As for his replacements, Dortmund’s Jurgen Klopp has a £5m to £10m buy-out clause while Pep Guardiola’s release fee is close to £16m allegedly but reduces as the end of his contract approaches. Media favorite, Louis Van Gaal’s clause is allegedly £2m unless he is sacked after the World Cup. Wasting £10m in relieving the services of Moyes is no where as detrimental as the impact of not featuring in EUrope’s elite football competition next season, as it’s clearly obvious that Manchester United fans would brace themselves up for some Thursday night football.

Bringing it home to “more familiar surroundings”, Arsene Wenger’s 18-year stint with the club seems to be reaching its climax and no one knows the decision the manager is going to take this summer and while we fans are hoping for the best, we are also preparing for the worst.

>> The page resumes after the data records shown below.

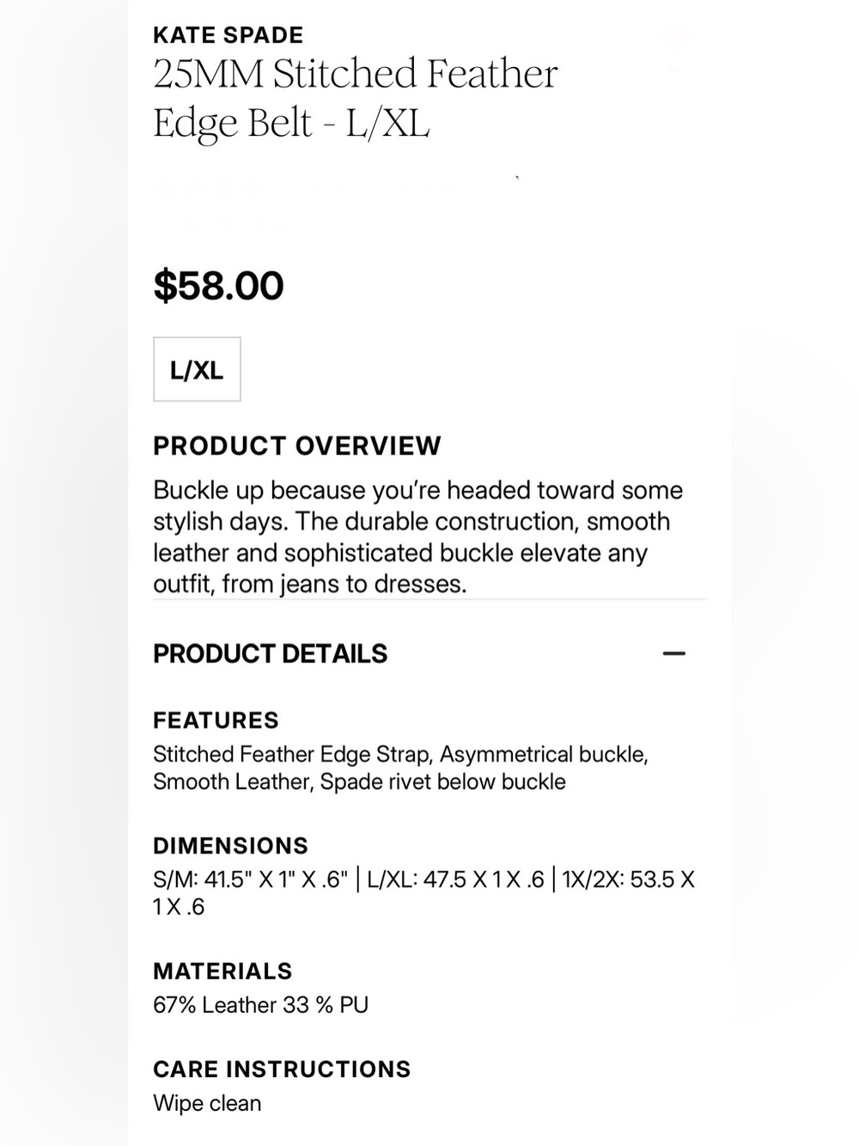Toggle the PRODUCT DETAILS section heading

pyautogui.click(x=270, y=653)
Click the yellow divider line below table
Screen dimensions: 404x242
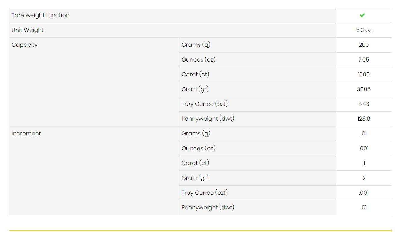200,231
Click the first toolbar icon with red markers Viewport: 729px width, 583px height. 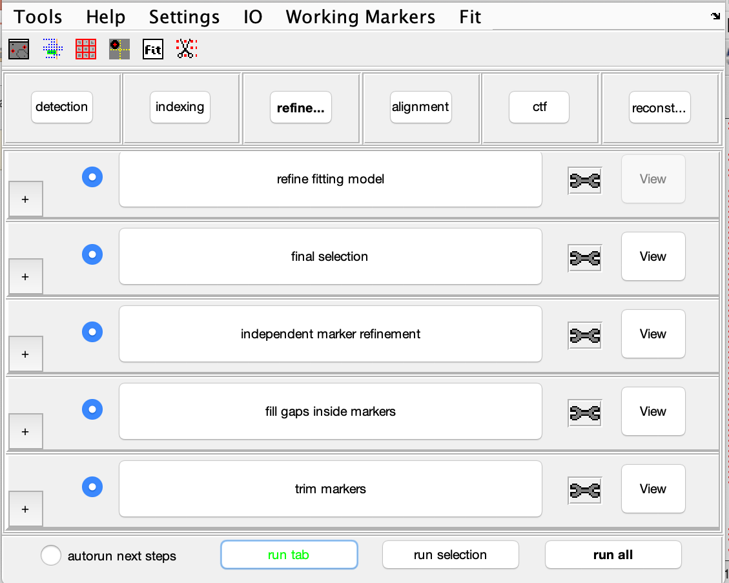19,49
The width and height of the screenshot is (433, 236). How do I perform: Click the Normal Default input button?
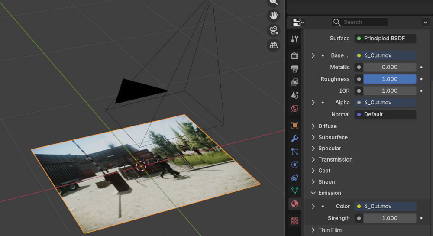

Arsene Wenger could win the FA Cup and bow out like Sir Alex Ferguson, then probably recommend someone that he feels would be in the best position to the take the club forward. Many fans are also hoping for him to sign the new deal and spend this summer so that he can reap the fruits of his labor.

Many have bemoaned the lack of trophies, failure to sign quality players, rigid tactics and his stubbornness could be good enough reasons for the club to decide not to retain his services but the board still has the final say, and we all know that the Arsenal hierarchy remain supportive of the manager.

The loss of David Moyes is rather unfortunate, but that’s football.

These sort of stuff are part and parcel of the game.